- Stated goal
Rewrite the records between the line holding "This screenshot has width=536, height=536." and the line holding "Action: point(29,4)", inclusive, as a JSON list of strings with one string per line and no blank lines.

== == ==

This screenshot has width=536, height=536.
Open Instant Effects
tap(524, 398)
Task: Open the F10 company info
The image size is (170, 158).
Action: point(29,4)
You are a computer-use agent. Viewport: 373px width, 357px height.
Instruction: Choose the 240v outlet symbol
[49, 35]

== == ==

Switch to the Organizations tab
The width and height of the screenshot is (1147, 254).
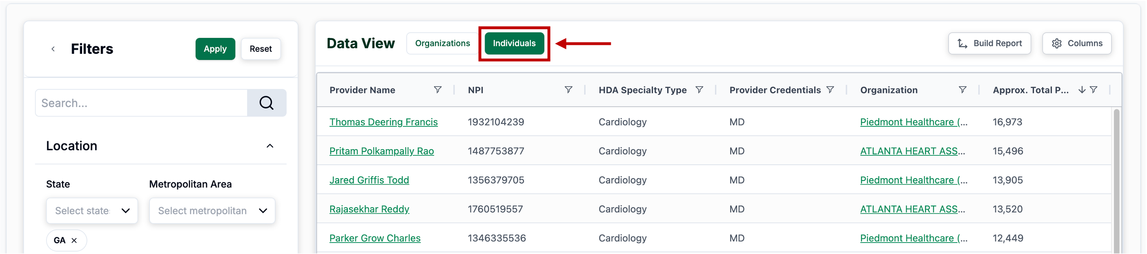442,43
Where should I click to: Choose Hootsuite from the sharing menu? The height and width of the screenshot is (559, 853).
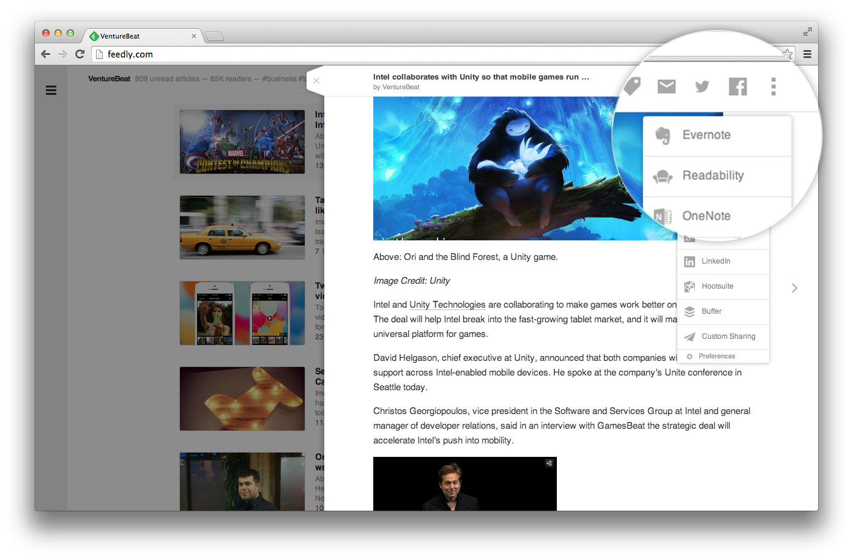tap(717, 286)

== == ==

- Output below
[
  "This screenshot has width=536, height=536.",
  "Open Instant Effects",
  "tap(524, 398)",
  "Task: Open the F10 company info",
  "The image size is (170, 158).",
  "Action: point(29,4)"
]